Key Furniture Analyst Looks to Disaster-Driven Recovery

Noted industry advisor Jerry Epperson says wildfires in California and big storms in the Southeast could result in better business.

In his latest Mann Armistead Epperson Furnishings Digest Newsletter, Epperson, who has been working with the industry for more than five decades – the past 39 with the Richmond, VA-based investment banking firm – lamented the overall weakness in the furniture sector. “The home furnishings industry is entering its third year of ongoing weak consumer interest suffering from extreme complacency and lack of enthusiasm.”

But as tragic as they were, recent manmade and natural disasters have the potential to drive increased business for both furniture companies and home builders in the impacted areas. “Historically speaking, disasters that impact residential housing have a long record of accelerating housing recoveries through insurance.
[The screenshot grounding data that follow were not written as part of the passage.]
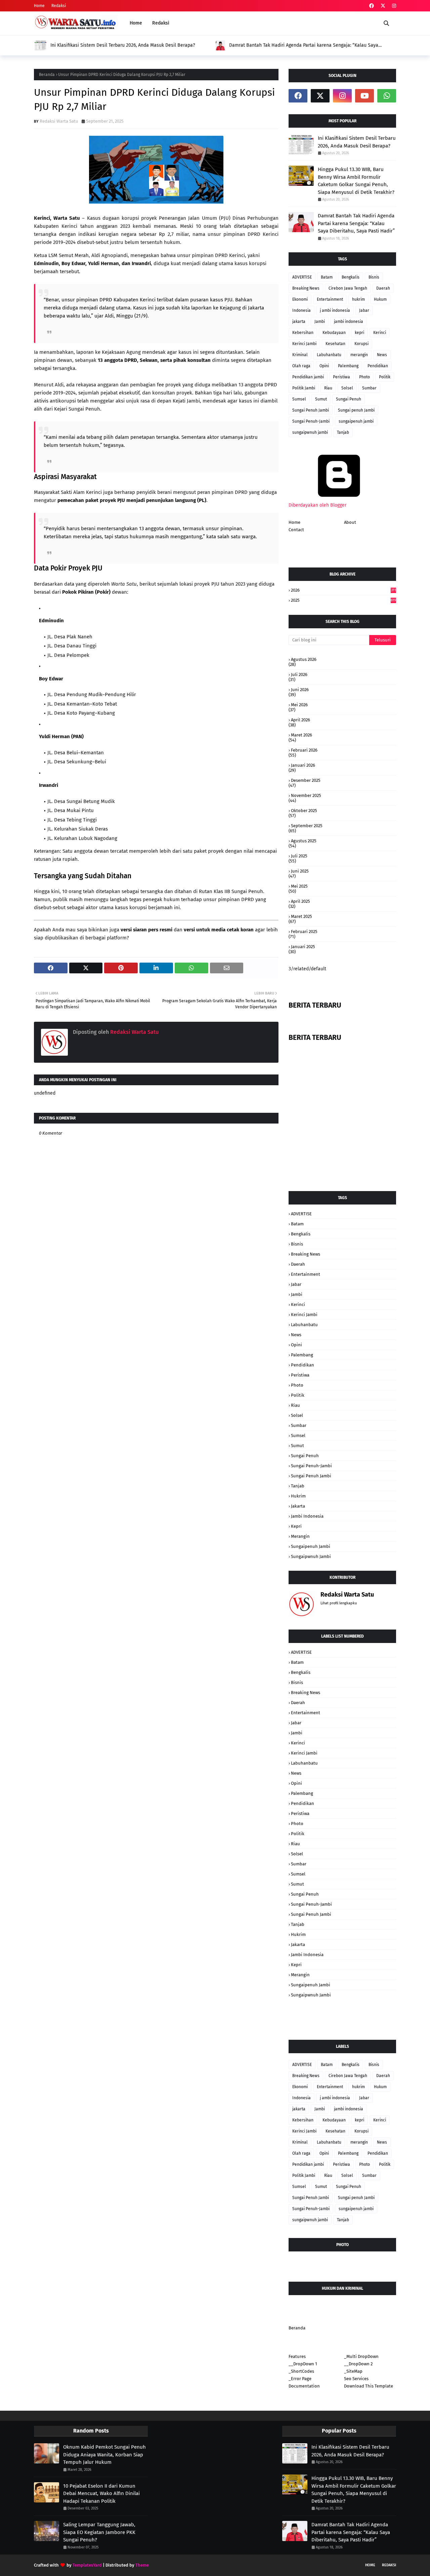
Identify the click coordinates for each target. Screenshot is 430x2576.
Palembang (348, 366)
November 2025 (306, 795)
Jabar (364, 310)
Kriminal (300, 354)
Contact (296, 529)
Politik (384, 377)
Could the disasters and our inventory excesses that continue to exist factor into our having a more rapid housing recovery in 2025?

“Already, for-sale housing inventories are up 14 percent as of now, (year vs. year) and the money is ready to finance a multi-year recovery in home sales,” Epperson said.
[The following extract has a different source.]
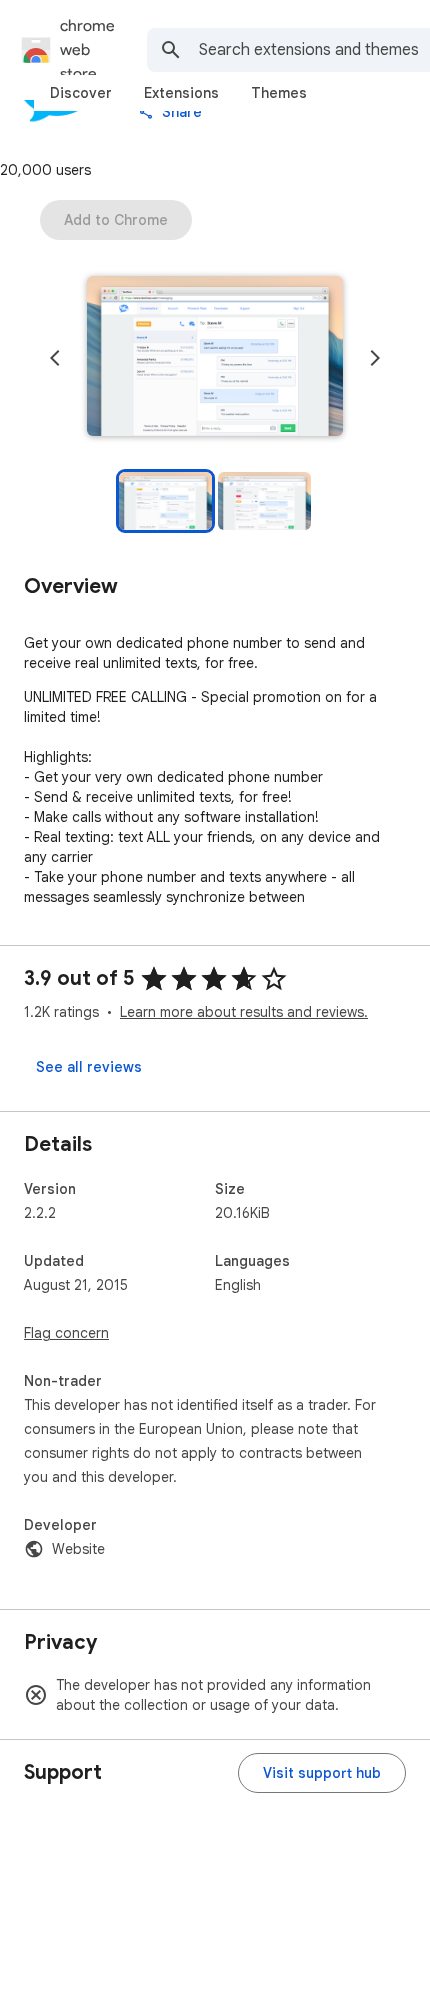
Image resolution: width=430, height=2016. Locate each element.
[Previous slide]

He believes furniture companies need to do a better job in promoting sales and improving from the past several years. “Too many of our stores and online retailers are looking at 2025 as being more of the same! We are not seeing the new product introductions that we need to spur consumer attention and interest this coming Spring.”

He said the industry is still suffering from “extreme inventory imbalances” and facing a myriad of problems from high shipping rates to the threat of tariffs to still-too-high inflation to mortgage rates that remain stubbornly unaffected by cuts in Federal Reserve lending rates. He did see some positive signs from the winter show circuit for furniture and home furnishings, where healthy attendance levels combined with wholesale prices remaining steady offered some encouragement for the industry.